# REQUEST
Please format the rows below as a JSON list of strings, with one string per line and no blank lines. Leave the pictures out of your answer.

# DATA FOR THIS EXERCISE
Start

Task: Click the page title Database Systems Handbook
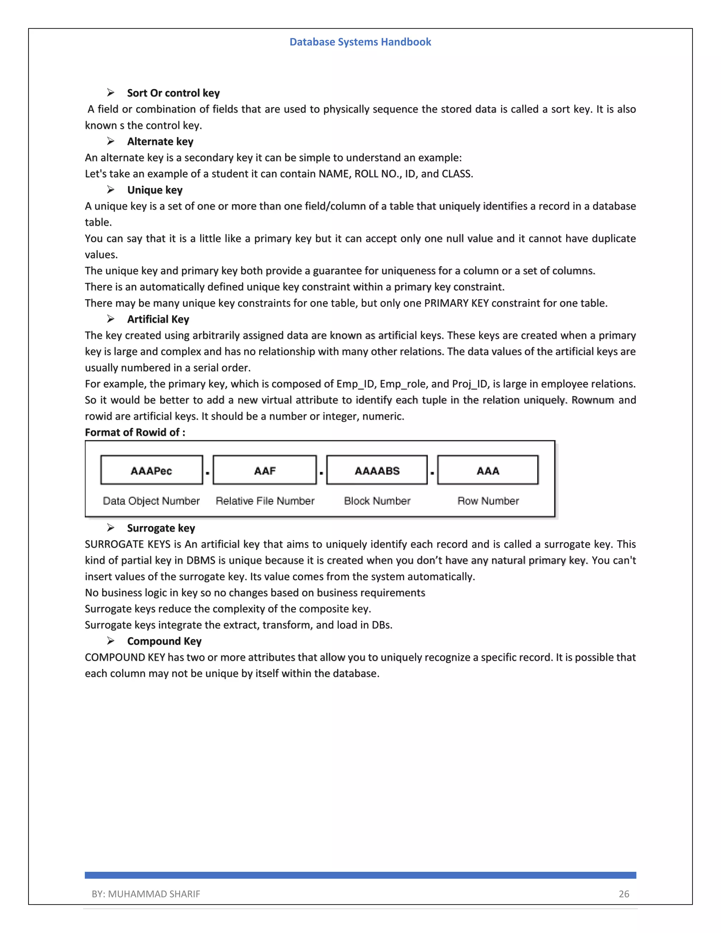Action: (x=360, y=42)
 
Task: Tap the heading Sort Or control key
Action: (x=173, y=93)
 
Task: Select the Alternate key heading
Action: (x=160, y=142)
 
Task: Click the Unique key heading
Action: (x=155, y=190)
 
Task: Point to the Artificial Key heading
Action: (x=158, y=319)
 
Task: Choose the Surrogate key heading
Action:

End

# EXPECTED OUTPUT
[
  "Task: Click the page title Database Systems Handbook",
  "Action: (x=360, y=42)",
  "Task: Tap the heading Sort Or control key",
  "Action: (x=173, y=93)",
  "Task: Select the Alternate key heading",
  "Action: (x=160, y=142)",
  "Task: Click the Unique key heading",
  "Action: (x=155, y=190)",
  "Task: Point to the Artificial Key heading",
  "Action: (x=158, y=319)",
  "Task: Choose the Surrogate key heading",
  "Action:"
]